::: GIVEN PASSAGE

I don't really want the post to be about this, so I don't want to write a long section about the whole experience. But I wanted to include it because I think it's important to acknowledge the ways in which game design has fit into my life and how it affected the project.

When I was obsessing over game design, when I was engaging with it in an unhealthy way, I wasn't thinking about making a game that I could play with my friends. I wasn't thinking about the experience I was trying to create. I was thinking about creating the "perfect" system that ticked all the boxes of what I assumed my system should have.

I think this kind of behavior is why I was spinning my wheels on the project for so long and why it took so long for me to realize the fundamental flaws of the project. It was only after I got out of the hospital that I was able to start taking a step back and thinking about what I was trying to do.

IV.

Back to the last 48 hours. The other night, I discovered a two-part series on the development of Blades in the Dark on designer John Harper's YouTube channel.

Watching the video, and watching John flip through a number of old versions of Blades, the viewer learns that Blades was heavily influenced early on by the OSR. The idea was that the game was about stealing stuff, and OSR games are about stealing stuff, so of course the game should be deadly like OSR stuff, right? Not to mention the game started as a Lasers & Feelings hack with "Blades" and "Dark" as the stats.

It's hard not to be blown away. How did Harper get from OSR + Lasers & Feelings to the playbook-driven, flashy heist game that BitD is today?

::::::
::: GIVEN INFORMATION

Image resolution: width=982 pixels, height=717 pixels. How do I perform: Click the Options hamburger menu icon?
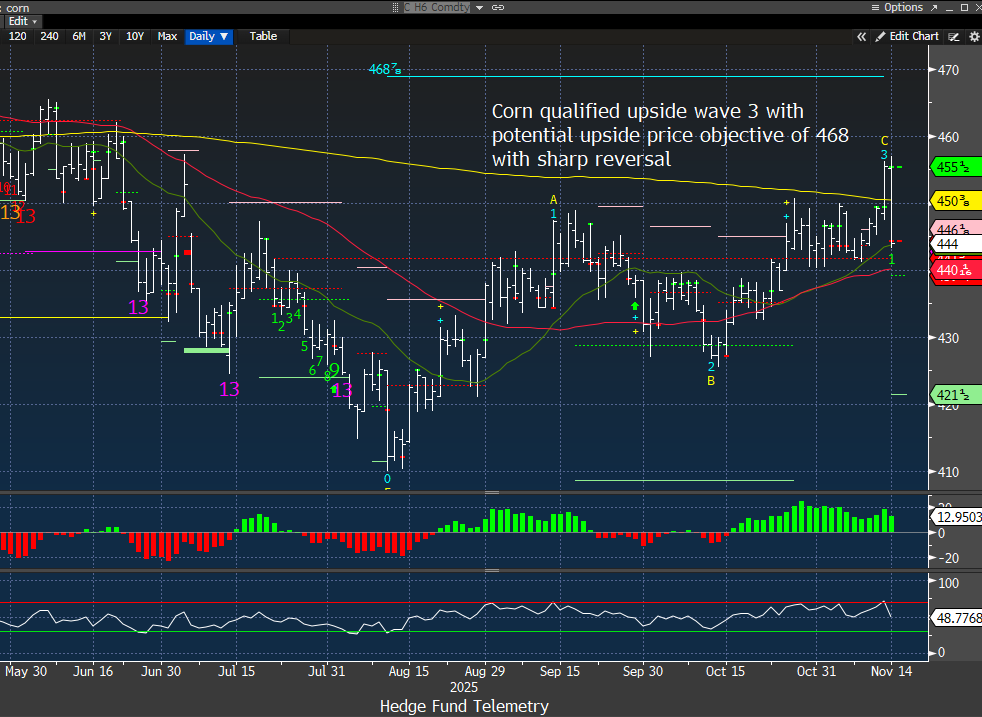pyautogui.click(x=874, y=7)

::::::

§ EXERCISE SET
(A) In the game design post, what was Blades in the Dark originally a hack of, and what were its stats?
(B) Proceed with the post on game design and Blades in the Dark, starting after its last sentence.

§ RESPONSE LIST
(A) It started as a Lasers & Feelings hack with "Blades" and "Dark" as the stats.

(B)
Harper and his co-host in the videos, designer Andrew Gillis, have a fascinating discussion about this in the first video. Harper uses the terms "goalposts" and "systems," while Gillis uses "aesthetics" and "mechanics" (which reminded me of an old post of mine). They discuss how some designers develop systems first and create an aesthetic to suit the system, while others (like Harper) nail down their aesthetic first and then rework their systems until they capture that aesthetic.

And instantly I recognized that was my problem. I had an aesthetic in mind: 5E, heroic-style D&D. I pulled together some initial systems that I liked and that I thought might work. But when I encountered friction, I forgot what aesthetic I was chasing; I got bogged down in the mechanical foundation I had started with.

I immediately started doing research. Basing my game on Into the Odd, and the OSR principles that came with it, was a dead end. What other rules-light, PbP-friendly systems were out there? Were there any that were already trying to capture the feeling of 5E?

V.

As it turns out, a number of Reddit threads had already asked that question. I did preliminary research into half a dozen games that were recommended and looked up my alley, and I found myself drawn to Quest.

I had encountered Quest in the past, but I bounced off. I was still in the mindset that my game had to be "OSR," I think, because I had been stuck working with those mechanics for so long. But I started looking over Quest's classes, and the introductions to the rules and the Creator's Resource (the SRD), and I'm starting to suspect that, had I chased my aesthetic and not the systems I started with, Quest is the game I would have ended up with.

I was prepared to buy the game today when, by coincidence, Quest went free-to-play out of nowhere. And at this point I'm 90% convinced that this is the game I'm finally going to run my big PbP campaign with. It's been a while since I encountered a game where, at least so far, there's not a rule I would change.

One last thing to end the post with. Yesterday, I decided to rip the band-aid off and run a game for the friend who started this whole thing, FKR-style, with no one else in the party but an NPC sidekick and a pet.

I used the d20 rolls system from Quest but made up everything else. I used tables from Adventure Hour and Maze Rats for inspiration and ran combat without any strict order or HP system, just in-fiction consequences.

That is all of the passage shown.